A little over a month ago, I wrote about the new changes that Netflix was making to its streaming video and DVD service. Less than a month after my original post went live, Netflix axed the DVD-only service briefly known as Qwikster. Then it lost a ton of subscribers. Then its stock plummeted. It just goes to show you that the Internet – or tech and media startups that rely heavily on the Internet – is one fickle beast.
I’ve written about the ever-evolving nature of the web a couple of times now. In Internet-land, what one is fact one day can be a complete and total falsity the next. In 2004, Bill Gates claimed that Spam would be a “thing of the past in two years’ time.” Seven years later, we have an entire folder dedicated to these messages.
This got me thinking about what other tech and Internet predictions have been completely off. Here are some of my favorites:
In 1966, Time magazine stated that “Remote shopping, while entirely feasible, will flop – because women like to get out of the house, like to handle merchandise, like to be able to change their minds.” This year, 1/3 of people will spend more online than in-store, according to data privacy research company, the Ponemon Institute.
- In 1977, Ken Olsen, president and founder of Digital Equipment Corporation, claimed that “There is no reason anyone would want a computer in their home.” That was only 34 years ago. Now we have computers not only in our homes, but in our vehicles, pockets and even in our bodies.
- In 1995, Robert Metcalfe – who holds a PhD from Harvard and co-invented Ethernet – said that the Internet “will soon go spectacularly supernova and in 1996 catastrophically collapse.” Riiiight.
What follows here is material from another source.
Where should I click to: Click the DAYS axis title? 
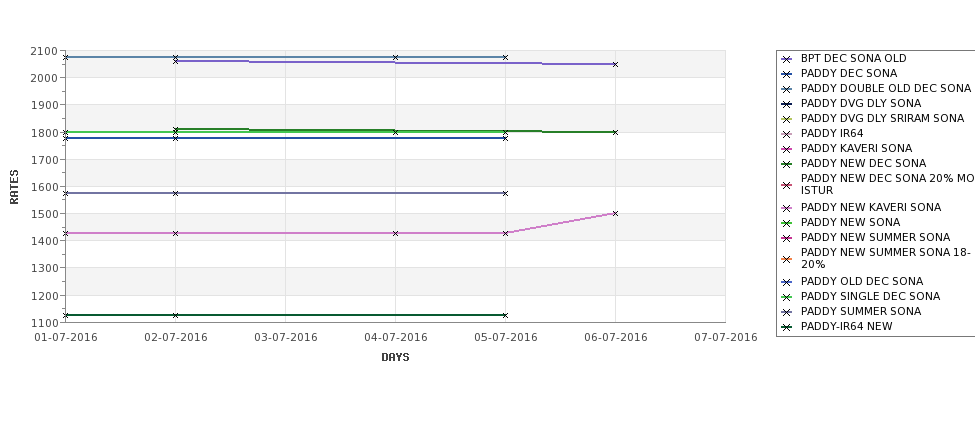(395, 357)
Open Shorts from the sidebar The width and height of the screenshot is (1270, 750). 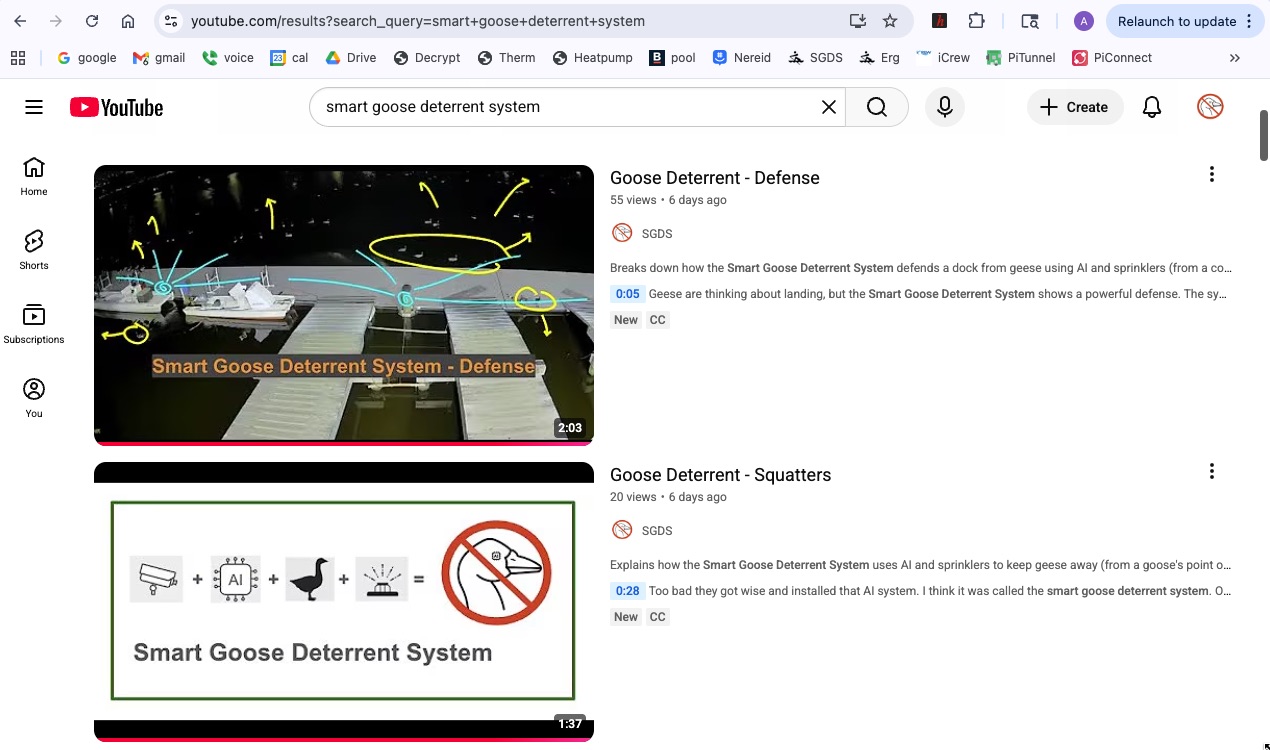coord(34,249)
- Again, in 1995, Newsweek published an article by US astronomer and author Clifford Stoll titled The Internet? Bah! In the article, Stoll states that “Nicholas Negroponte, director of the MIT Media Lab, predicts that we’ll soon buy books and newspapers straight over the Intenet. Uh, sure.” This was only 16 years ago.
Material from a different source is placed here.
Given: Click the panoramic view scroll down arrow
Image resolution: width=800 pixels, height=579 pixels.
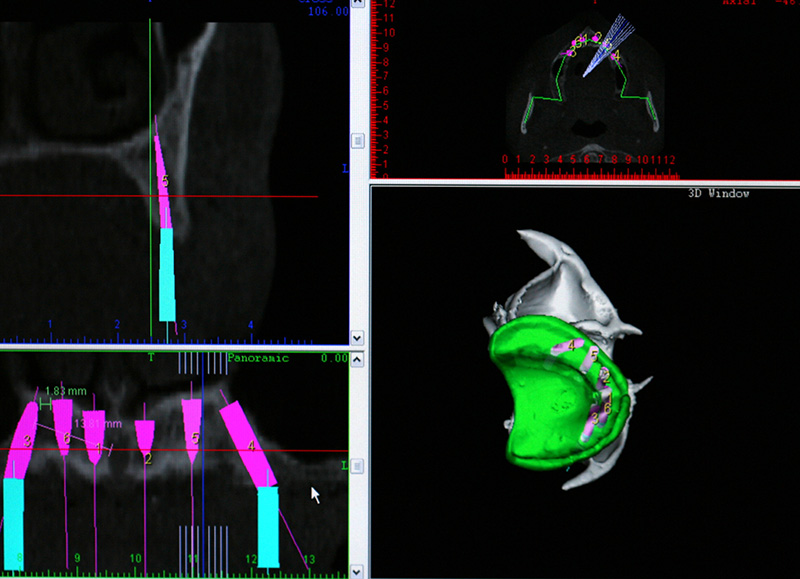Looking at the screenshot, I should pyautogui.click(x=357, y=569).

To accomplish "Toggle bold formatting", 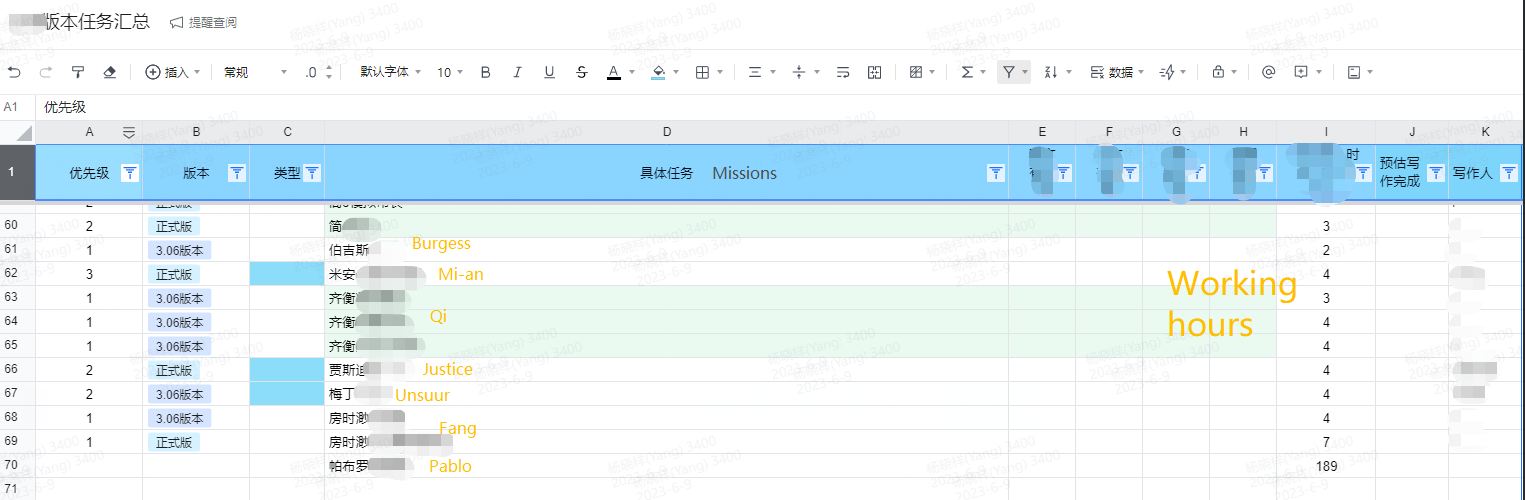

- In 2005, Sir Alan Sugar, founder of electronics company Amstrad, predicted that “Next Christmas, the iPod will be dead, finished, gone, kaput.” Today, iTunes, alone, brings in over $4.3 billion dollars per year.
These are some of the biggest and most incorrect predictions about the use of computers, the Internet and technology that have ever been made. That doesn’t discount, however, the less significant claims about these topics that get made on a daily basis. There are leaders of the industry who obviously have more insight about Internet-related trends and companies, but the web is still an elusive entity that can never really be tamed completely.
Thank goodness Bill Gates wasn’t right about the spam situation; with these split ends, I could really use that offer for free hair conditioner for a year.